Key for data collection

This vignette documents the fields and values found in the “article_evaluations” sheet in the “article_notes” Google Sheets workbook, https://docs.google.com/spreadsheets/d/19gXobV4oPZeWZiQJAPNIrmqpfGQtpapXWcSxaXRw1-M/edit#gid=1699540381

Autogenerated values

In the reproducibility score there are two parts, one part is automatically generated, as much as possible, using the article DOI to retrieve the reference.

The articles’ DOIs are looked up manually by Adam and assigned in the “article_notes” sheet in the googlesheets document, doi.

The five-year impact factor, IF_5year for each journal was recorded in a separate sheet in the workbook.

Other items including journal, year, and contains_page are auto-generated by the “Assigning Articles” vignette.

“journal”

Auto-generated in “Assigning Articles”

Name of journal

Entered as character string in title case

“year”

Auto-generated in Assigning Articles

Year the article was published

Entered as a 4-digit number.

“contains_page”

Auto-generated in Assigning Articles

Randomly selected page number which is used to select article for evaluation. The article is selected if it contains this page number in its page range.

“assignee”

Auto-generated in Assigning Articles

Randomly assigned evaluator selected from Adam, Emerson, Nik or Zach and assigned to a particular article (row)

Manually entered metadata

“doi”

Articles are looked up by Adam using the “article_notes” sheet in googlesheets. The DOI is entered as a character string or left as NA if one is not provided.

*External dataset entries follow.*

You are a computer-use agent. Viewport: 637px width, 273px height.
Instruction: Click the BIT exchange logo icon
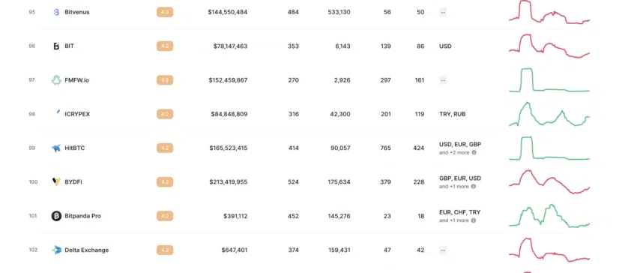pyautogui.click(x=56, y=46)
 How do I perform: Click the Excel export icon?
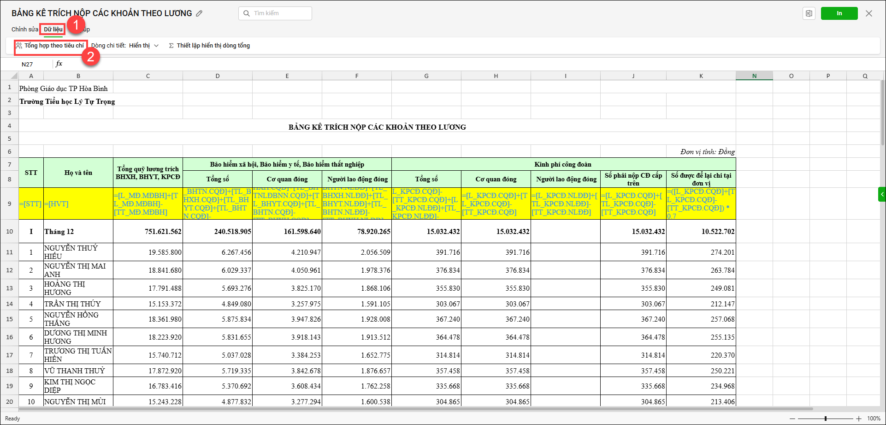coord(809,13)
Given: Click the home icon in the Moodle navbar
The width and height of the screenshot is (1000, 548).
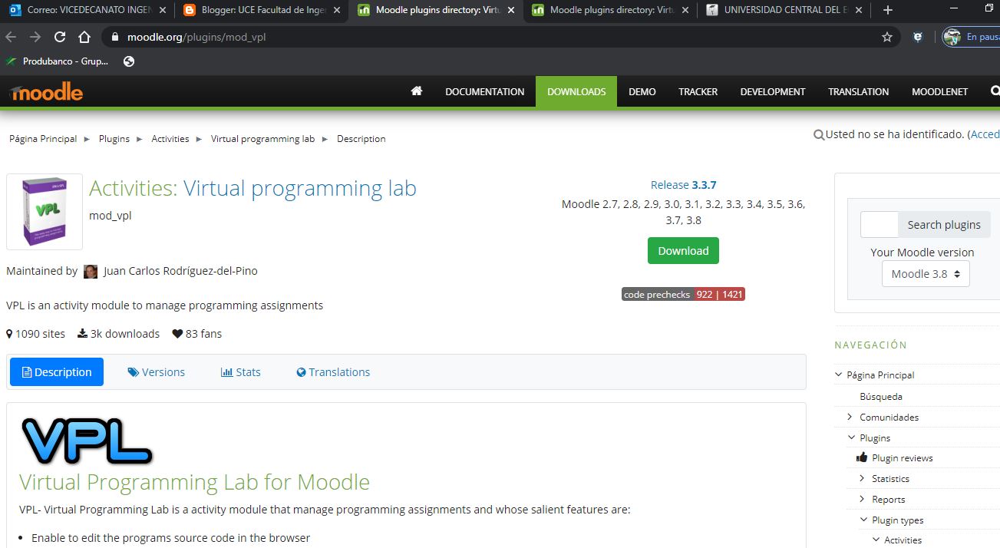Looking at the screenshot, I should tap(416, 91).

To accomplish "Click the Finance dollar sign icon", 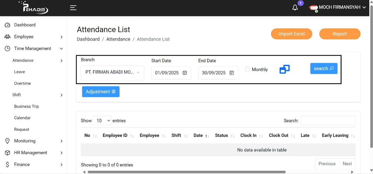I will [8, 165].
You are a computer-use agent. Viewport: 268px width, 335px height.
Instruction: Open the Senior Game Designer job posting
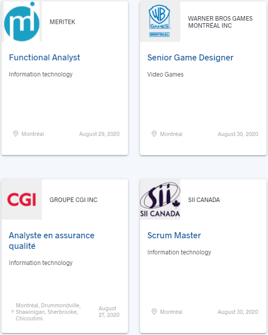point(190,57)
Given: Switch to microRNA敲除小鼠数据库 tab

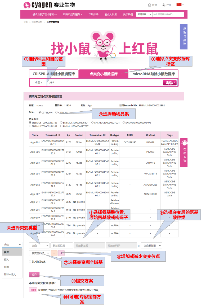Looking at the screenshot, I should (154, 74).
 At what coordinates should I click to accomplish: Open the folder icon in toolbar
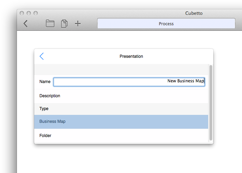pos(50,24)
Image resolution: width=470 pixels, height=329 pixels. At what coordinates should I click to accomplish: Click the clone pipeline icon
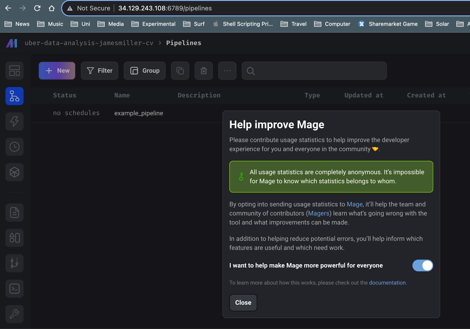(180, 71)
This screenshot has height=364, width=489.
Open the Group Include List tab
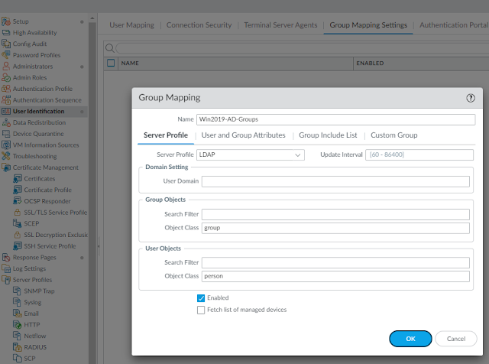tap(328, 135)
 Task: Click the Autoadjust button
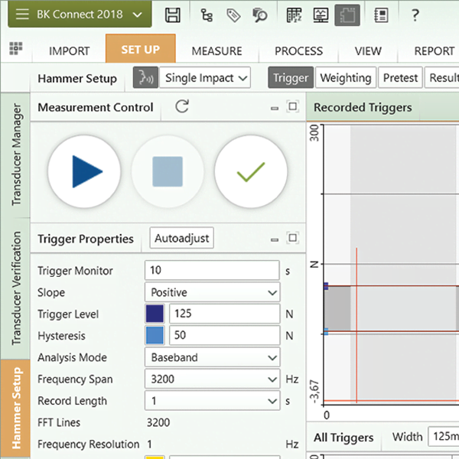coord(181,239)
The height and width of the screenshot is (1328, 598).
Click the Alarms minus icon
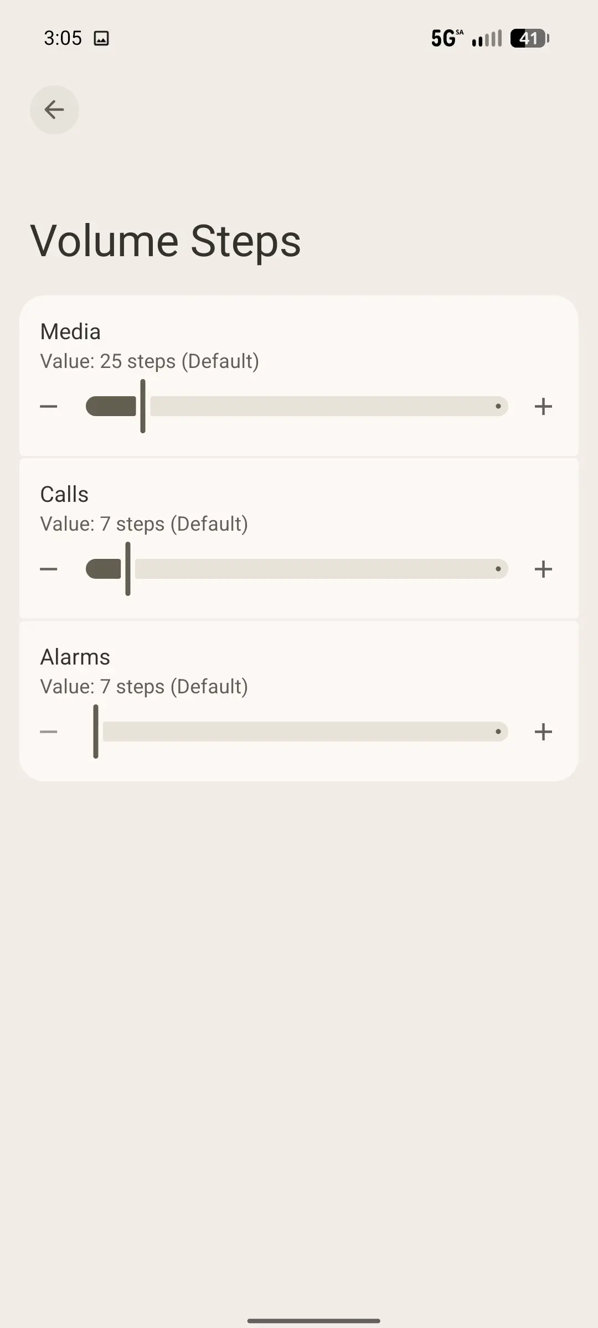tap(49, 732)
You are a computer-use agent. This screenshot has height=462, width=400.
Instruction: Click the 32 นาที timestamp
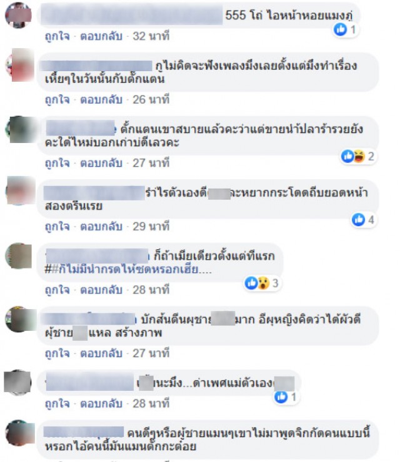tap(151, 36)
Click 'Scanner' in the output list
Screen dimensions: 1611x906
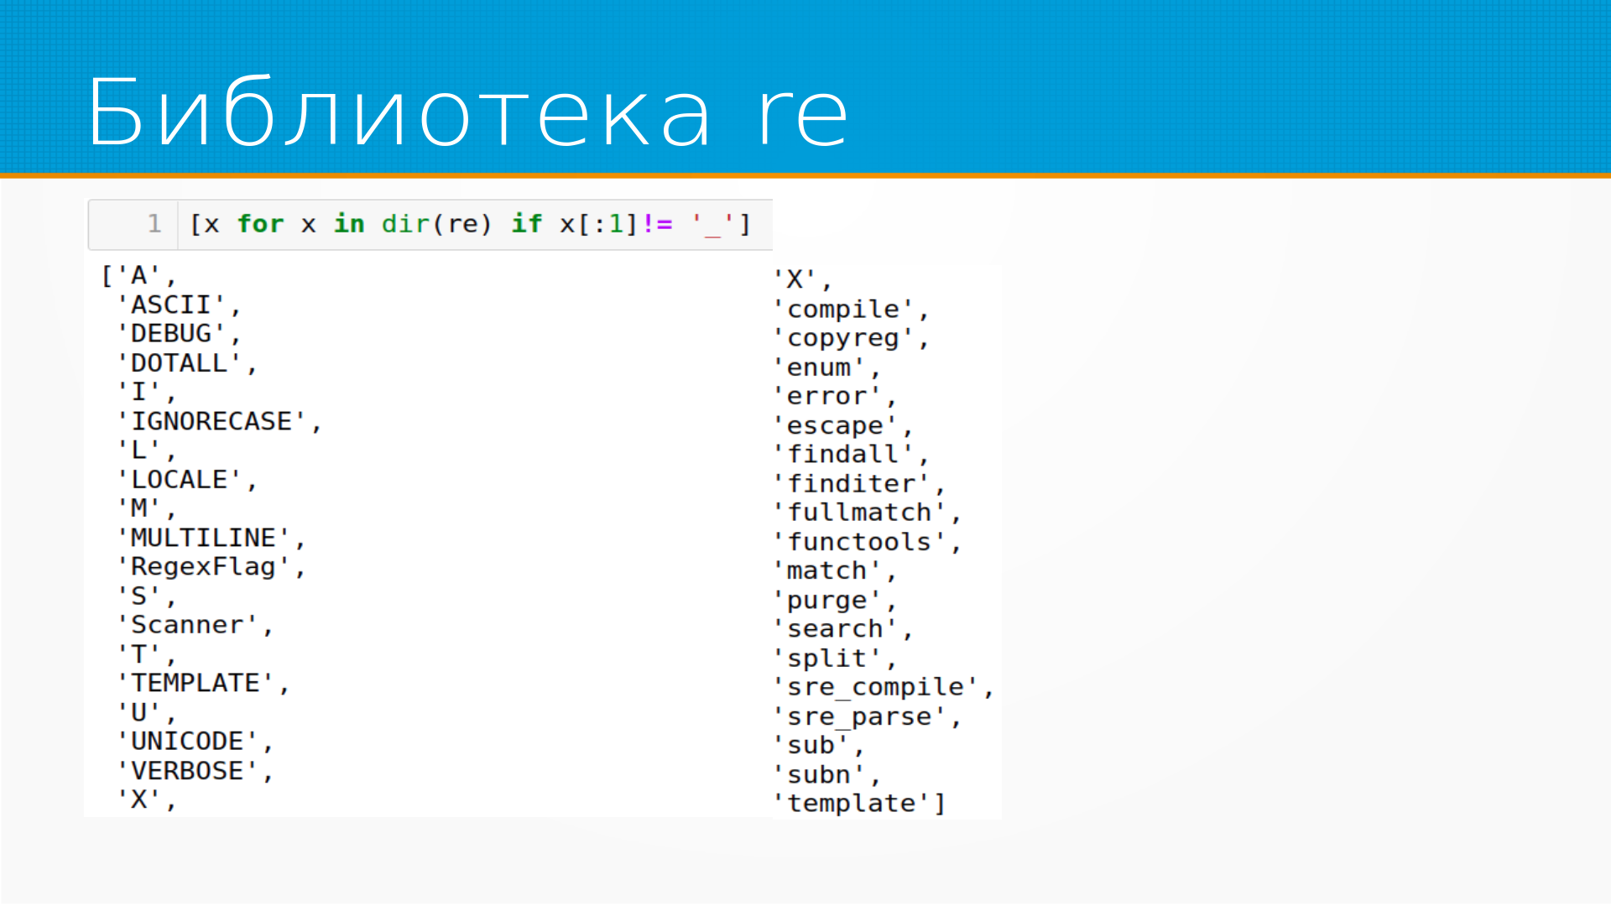[187, 625]
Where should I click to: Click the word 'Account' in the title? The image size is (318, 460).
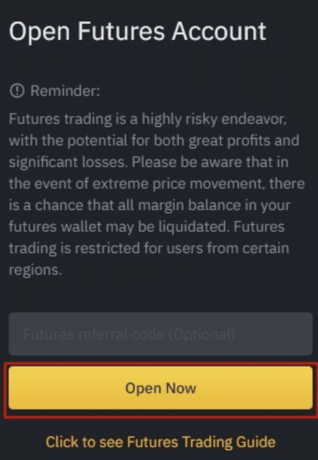[x=219, y=31]
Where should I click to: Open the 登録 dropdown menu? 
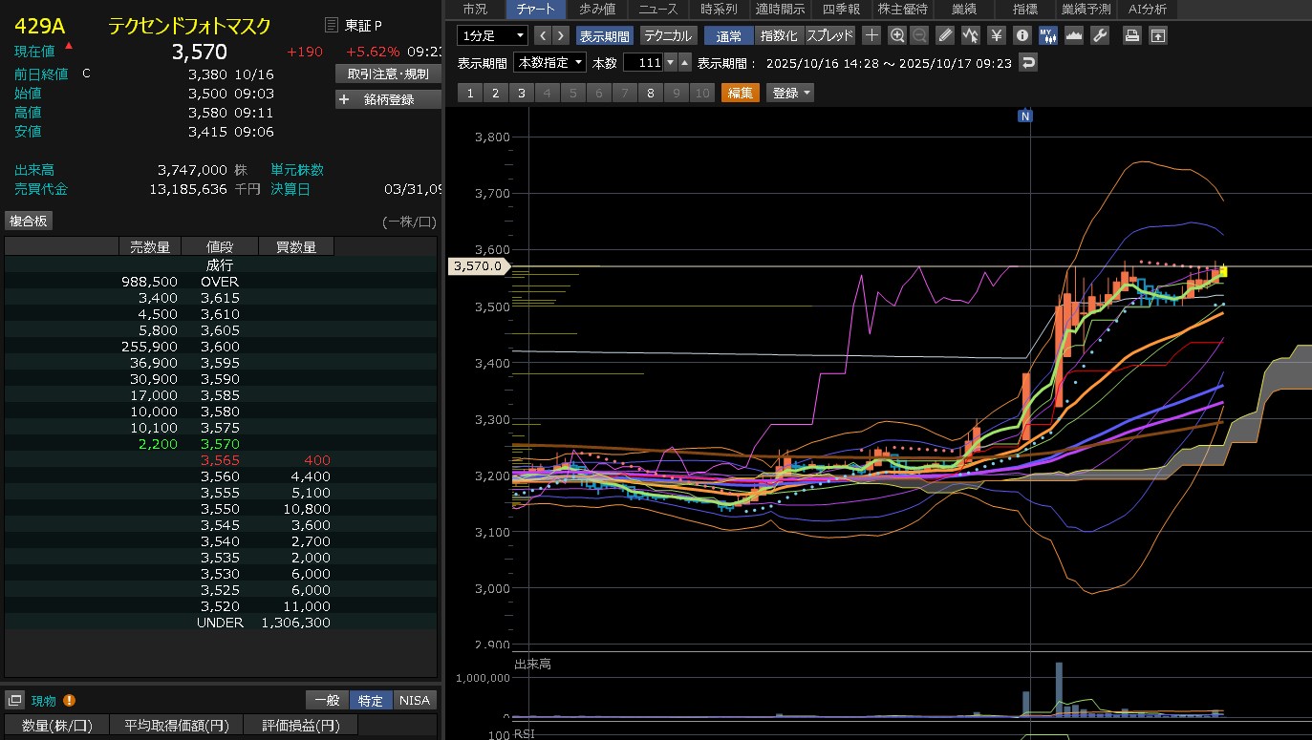[x=790, y=93]
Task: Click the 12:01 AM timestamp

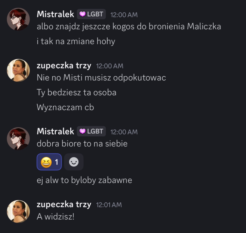Action: [109, 205]
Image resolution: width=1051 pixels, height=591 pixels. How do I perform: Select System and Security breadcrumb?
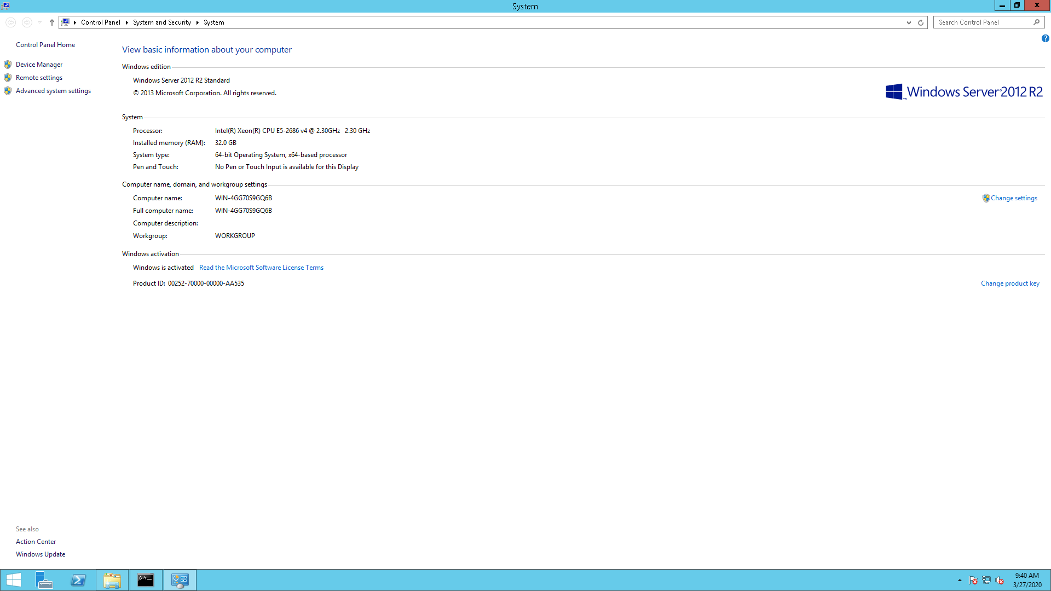click(x=162, y=22)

Entered as a character string.

“comments”

Comments column, Adam has used this to enter comments regarding article selection in cases where the contains_page number does not align with our criteria. Can be used by evaluator for other comments on the article when evaluating.

Entered as a character string.

“IF_5year”

Nik has looked up and provided the five-year impact factor for each journal and entered it in the “article_notes”.

Entered as a decimal value.

Evaluation of reproducibility

“open”

Note that this was collected but not used in final analysis because it was likely to change over the time-period which was looked at

Whether the journal is open-access or not

Entered as TRUE/FALSE/BOTH

“repro_inst”

Note that this was collected but not used in final analysis because it was likely to change over the time-period which was looked at

Does the journal have guidelines for reproducibility?

  • 0 - Not mentioned

  • 1 - At least a suggestion to put data online, but not details on how/where

  • 2 - Detailed instructions on where to place data

  • 3 - Detailed instructions on where to place data and code

“art_class”

Note that this was collected but not used in final analysis

What kind of research the article describes

One or more of the following:

  • Fundamental

  • Applied

Entered as an R vector object in comma-separated list with spaces.

For example: Applied or Fundamental

“molecular”

Note that this was collected but not used in final analysis

Was the article primarily focused on using or developing molecular methods?

Entered as TRUE or FALSE.

“comp_mthds_avail”

Score of computational methods documentation.

Are the computational methods used readily available, e.g., R, SAS, Python scripts are shared?

Entered as a number between 0 and 3. Assign the lowest score possible, i.e., if some methods are available but not all, then the score is 0.

  • 0 - Not available and not mentioned in publication.

  • 1 - Available upon request to author.

  • 2 - Online, but inconvenient/non-permanent, e.g., login necessary, pay wall, FTP server, personal lab website.

  • 3 - Freely available online to anonymous users for foreseeable future, e.g. archived using Zenodo, dataverse or university library or some other proper archiving system.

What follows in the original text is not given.